Uzmanların şaşkınlık içindeki yüzleri, hiçbir yere varmayan analiz çabaları, kem-küm edişler falan...
Ben fakir ise siyasetten anlamadığı için olacak, gazeteci Atılgan Bayar'ın çok gizemli bir sözünü hatırladı.
Geçen yıl birdenbire "Tayyip Erdoğan de facto halifedir ve ben ona biat ediyorum!" deyivermişti sosyal medyada.
Pek çok kişi onun kafayı yediğini düşünmüştü. Başbakan'ın gözüne girmek uğruna keçileri kaçırdığını falan...
Ama Atılgan geri adım atmadı. Yeni Asır'daki yazısında meseleyi temellendirmeye çalıştı.
"Hilafet; Şeyhülislamlık makamı gibi dinsel bir kurum değil, seküler bir kurumdur. Müslümanların siyasi temsilcisi demektir" dedi.
"Cumhuriyet'e karşı olan saltanattır. Hilafet değil. Öyle ki, Türkiye Cumhuriyeti'nin ilk iki yılında Meclis'in seçtiği halife vardır" dedi.
"Gazi Mustafa Kemal Atatürk, Nutuk'ta, 'hilafet kurumu Türkiye Büyük Millet Meclisi'nde mündemiçtir' yani içerilir, demiştir" dedi.
Sonunu da şöyle bağladı: "Ama en önemlisi çok uzun zamandır, Batı dünyası, İslam ümmetine kendi kontrolünde bir 'halife' atayabilmek için çalışmalar yapmaktadır. Bunun için seçilmiş ve hazırlanan adaylar da vardır."
Şimdi bakıyoruz İhsanoğlu'nun kimliğine: Mısır doğumlu, El-Ezher mezunu, İslam Konferansı Örgütü'nün Genel Sekreterliğini 8 yıl yapmış.
Aydınlık'ın haberinde kendisinden "Suudilerin, dolayısıyla ABD'nin önemsediği kişi" şeklinde bahsediliyor.
"Amerikancı İslamı yayan IRCICA'nın ilk başkanı" deniyor. Cemaat'ten teveccüh gördüğünü öğreniyoruz.
O zaman dönüyoruz Atılgan Bayar'ın gizemli sözlerine: "Tayyip Erdoğan de facto halifedir ve ben ona biat ediyorum!"

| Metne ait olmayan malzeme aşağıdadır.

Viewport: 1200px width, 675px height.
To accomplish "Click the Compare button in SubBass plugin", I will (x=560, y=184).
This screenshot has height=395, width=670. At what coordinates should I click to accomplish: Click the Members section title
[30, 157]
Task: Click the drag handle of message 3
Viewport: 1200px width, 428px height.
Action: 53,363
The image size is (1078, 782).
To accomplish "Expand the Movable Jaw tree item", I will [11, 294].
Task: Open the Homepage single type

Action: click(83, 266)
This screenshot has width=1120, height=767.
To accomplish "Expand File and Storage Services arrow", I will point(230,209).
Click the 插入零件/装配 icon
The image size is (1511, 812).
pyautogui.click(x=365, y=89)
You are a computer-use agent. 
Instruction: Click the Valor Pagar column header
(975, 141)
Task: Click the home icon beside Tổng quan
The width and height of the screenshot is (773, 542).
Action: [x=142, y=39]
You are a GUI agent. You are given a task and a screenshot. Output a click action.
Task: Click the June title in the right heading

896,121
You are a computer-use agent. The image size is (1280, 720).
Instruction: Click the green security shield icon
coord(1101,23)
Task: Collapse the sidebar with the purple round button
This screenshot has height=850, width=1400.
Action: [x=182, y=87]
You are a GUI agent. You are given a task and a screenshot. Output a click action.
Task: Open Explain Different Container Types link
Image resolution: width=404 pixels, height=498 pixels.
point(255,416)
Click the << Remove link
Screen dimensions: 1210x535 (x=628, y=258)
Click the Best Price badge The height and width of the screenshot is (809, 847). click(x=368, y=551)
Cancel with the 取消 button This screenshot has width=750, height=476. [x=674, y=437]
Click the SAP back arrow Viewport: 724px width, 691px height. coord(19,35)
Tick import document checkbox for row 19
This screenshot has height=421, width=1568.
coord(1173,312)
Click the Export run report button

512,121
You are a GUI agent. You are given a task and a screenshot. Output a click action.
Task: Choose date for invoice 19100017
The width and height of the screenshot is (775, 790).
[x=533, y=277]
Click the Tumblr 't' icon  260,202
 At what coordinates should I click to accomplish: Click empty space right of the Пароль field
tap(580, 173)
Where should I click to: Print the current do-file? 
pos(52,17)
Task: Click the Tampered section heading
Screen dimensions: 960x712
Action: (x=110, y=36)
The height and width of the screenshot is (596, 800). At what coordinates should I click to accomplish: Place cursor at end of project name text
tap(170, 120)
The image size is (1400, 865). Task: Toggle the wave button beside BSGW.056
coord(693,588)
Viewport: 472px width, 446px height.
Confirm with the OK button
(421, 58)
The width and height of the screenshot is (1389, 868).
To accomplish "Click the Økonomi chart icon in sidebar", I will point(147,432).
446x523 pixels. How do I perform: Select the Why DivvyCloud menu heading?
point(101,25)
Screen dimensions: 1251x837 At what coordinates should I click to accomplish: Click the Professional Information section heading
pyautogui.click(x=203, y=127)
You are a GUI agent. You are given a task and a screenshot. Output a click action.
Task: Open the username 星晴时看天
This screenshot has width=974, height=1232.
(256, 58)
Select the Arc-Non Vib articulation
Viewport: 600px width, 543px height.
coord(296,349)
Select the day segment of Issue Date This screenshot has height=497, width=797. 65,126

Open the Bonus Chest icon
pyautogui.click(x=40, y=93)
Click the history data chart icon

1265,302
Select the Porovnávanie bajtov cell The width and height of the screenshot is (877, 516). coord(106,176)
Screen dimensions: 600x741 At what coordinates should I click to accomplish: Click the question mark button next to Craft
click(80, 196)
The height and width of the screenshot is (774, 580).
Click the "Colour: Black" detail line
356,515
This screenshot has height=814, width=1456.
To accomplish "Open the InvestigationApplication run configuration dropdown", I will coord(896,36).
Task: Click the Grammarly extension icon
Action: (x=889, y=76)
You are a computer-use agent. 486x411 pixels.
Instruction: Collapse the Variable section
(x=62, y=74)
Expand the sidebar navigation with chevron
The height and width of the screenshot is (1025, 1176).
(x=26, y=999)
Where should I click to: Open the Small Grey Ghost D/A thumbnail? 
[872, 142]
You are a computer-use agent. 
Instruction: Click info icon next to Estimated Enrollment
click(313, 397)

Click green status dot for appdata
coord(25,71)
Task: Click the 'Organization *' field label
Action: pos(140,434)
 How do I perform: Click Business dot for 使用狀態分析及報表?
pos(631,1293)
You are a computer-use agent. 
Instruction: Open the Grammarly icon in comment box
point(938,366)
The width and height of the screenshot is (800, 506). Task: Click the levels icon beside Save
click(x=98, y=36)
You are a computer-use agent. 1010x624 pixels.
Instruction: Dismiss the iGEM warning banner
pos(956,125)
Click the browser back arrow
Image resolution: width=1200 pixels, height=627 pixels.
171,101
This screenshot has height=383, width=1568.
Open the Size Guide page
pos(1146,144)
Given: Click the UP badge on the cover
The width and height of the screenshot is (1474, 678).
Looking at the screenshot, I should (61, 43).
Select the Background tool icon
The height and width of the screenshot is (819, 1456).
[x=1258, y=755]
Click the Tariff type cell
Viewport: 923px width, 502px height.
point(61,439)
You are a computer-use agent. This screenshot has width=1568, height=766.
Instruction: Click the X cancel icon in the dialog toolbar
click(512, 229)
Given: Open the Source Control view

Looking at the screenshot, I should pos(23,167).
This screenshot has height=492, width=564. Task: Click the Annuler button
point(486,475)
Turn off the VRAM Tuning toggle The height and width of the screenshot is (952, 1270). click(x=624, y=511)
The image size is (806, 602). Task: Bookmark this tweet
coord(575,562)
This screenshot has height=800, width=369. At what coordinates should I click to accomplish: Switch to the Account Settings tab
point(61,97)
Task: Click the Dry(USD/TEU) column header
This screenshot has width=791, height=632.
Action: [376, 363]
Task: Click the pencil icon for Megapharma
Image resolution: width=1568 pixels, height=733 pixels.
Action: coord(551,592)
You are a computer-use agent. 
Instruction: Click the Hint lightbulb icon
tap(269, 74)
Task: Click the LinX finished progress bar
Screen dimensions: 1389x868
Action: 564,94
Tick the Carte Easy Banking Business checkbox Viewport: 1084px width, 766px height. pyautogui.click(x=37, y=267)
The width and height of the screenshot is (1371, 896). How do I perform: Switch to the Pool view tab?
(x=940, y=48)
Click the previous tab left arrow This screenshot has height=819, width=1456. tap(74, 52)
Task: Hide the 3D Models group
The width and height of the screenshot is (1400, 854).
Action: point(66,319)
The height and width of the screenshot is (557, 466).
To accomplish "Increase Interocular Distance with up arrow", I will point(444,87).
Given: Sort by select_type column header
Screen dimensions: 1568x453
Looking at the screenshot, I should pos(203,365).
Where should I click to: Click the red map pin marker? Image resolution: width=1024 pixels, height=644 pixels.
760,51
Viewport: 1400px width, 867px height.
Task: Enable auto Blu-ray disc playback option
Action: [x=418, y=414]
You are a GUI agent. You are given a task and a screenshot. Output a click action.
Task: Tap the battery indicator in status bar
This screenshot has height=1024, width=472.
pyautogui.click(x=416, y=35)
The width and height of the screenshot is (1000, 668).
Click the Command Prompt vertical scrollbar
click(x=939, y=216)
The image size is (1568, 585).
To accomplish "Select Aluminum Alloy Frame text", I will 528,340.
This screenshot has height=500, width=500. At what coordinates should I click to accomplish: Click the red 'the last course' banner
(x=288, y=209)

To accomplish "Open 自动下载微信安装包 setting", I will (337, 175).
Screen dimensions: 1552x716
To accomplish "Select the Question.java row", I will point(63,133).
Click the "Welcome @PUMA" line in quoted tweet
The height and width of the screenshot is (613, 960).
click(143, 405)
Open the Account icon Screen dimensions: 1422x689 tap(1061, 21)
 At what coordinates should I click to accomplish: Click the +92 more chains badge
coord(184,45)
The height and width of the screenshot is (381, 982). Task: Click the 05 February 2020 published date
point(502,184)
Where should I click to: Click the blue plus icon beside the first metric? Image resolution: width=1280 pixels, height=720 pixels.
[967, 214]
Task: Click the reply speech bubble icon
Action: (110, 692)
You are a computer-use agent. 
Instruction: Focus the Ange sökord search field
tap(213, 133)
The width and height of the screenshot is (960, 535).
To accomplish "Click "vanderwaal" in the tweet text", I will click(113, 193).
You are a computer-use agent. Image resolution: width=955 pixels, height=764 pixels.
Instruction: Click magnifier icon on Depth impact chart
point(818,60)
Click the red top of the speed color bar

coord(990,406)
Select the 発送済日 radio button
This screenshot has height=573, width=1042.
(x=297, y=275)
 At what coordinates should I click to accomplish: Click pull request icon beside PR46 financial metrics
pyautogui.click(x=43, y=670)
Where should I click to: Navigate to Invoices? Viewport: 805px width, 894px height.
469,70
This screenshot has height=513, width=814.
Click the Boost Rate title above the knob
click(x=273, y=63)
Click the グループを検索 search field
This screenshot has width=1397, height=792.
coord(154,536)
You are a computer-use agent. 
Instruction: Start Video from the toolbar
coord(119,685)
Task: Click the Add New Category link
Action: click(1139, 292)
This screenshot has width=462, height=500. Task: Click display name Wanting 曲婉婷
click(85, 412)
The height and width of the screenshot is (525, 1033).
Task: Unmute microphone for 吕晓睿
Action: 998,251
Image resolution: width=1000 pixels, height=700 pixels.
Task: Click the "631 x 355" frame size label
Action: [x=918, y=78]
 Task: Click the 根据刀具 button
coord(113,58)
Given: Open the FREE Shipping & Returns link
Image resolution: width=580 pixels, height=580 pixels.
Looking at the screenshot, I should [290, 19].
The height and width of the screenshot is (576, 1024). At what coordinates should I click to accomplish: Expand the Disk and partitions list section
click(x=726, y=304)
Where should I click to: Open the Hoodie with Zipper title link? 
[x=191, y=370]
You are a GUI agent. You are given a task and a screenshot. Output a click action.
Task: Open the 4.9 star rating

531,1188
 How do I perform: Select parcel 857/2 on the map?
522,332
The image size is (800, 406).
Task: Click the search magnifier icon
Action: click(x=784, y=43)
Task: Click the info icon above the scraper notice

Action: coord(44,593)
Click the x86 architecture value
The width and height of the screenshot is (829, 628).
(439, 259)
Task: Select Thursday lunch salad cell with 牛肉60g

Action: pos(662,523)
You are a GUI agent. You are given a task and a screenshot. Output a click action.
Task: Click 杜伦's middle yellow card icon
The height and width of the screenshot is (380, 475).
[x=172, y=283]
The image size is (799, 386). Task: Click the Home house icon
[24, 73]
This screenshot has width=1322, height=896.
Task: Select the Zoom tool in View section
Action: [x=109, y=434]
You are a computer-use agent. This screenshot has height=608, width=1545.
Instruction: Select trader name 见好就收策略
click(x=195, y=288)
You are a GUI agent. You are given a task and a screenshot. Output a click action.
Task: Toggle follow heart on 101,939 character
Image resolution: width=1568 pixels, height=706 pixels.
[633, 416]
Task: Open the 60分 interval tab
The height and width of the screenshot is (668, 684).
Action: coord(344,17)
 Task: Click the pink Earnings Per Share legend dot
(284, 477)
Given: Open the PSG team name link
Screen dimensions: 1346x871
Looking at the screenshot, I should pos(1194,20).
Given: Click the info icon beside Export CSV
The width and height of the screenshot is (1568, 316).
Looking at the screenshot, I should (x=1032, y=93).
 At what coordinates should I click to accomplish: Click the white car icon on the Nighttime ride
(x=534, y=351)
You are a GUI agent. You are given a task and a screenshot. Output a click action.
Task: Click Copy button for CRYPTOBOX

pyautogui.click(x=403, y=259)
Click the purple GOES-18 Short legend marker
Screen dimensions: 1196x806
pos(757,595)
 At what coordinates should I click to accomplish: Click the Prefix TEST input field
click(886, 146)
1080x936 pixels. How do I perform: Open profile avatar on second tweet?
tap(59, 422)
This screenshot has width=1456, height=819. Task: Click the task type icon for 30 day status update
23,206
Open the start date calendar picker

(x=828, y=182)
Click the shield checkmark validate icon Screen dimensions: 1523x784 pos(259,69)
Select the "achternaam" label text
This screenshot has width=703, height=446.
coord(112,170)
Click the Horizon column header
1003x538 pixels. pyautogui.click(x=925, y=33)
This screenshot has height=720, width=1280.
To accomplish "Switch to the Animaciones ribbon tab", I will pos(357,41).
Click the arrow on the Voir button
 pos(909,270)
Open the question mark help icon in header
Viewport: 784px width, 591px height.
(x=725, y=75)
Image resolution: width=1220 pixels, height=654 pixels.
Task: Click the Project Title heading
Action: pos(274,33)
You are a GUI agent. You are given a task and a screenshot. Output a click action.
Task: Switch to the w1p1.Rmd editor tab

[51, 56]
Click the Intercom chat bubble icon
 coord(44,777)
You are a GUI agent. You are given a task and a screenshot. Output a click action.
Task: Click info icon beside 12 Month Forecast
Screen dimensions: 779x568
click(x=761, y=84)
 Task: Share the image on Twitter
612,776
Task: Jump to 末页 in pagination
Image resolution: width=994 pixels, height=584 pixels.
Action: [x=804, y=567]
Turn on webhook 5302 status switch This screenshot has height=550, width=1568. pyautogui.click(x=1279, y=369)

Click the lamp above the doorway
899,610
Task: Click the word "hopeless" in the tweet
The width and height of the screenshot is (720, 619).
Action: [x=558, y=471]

Atılgan haklıysa ne zaman "de facto" halife oldu Erdoğan? Herhalde Davos'taki "van minüt" çıkışında.
İslam alemindeki mazlum milletlerin süper kahramanı gibi davranmaya başlaması o günlere rastlar...
İşte Ekmeleddin İhsanoğlu bu "van minüt" olayına "karşı tarafın" verdiği rötarlı bir cevap belki de.
Aynı zamanda, Türkiye'nin artık başka bir ülke olduğunun muhalefet tarafından da kabulü.
Manzara ilginç sahiden: Gören de Osmanlı diyarı "Cumhurbaşkanı" adı altında halife seçmeye hazırlanıyor sanır.
Haliyle, "De facto halife" Erdoğan'a karşı İslam Konferansı Örgütü Genel Sekreteri "çatı adayı" yapıldı zanneder.
O vakit bu seçimde Mısır, Eflak-Boğdan, Filistin, Bosna, Suriye, Kırım halklarının da oy kullanması münasip olur.
Şaka bir yana, insan merak ediyor: Yılmaz Özdil oyunu İhsanoğlu'na verecek mi vermeyecek mi?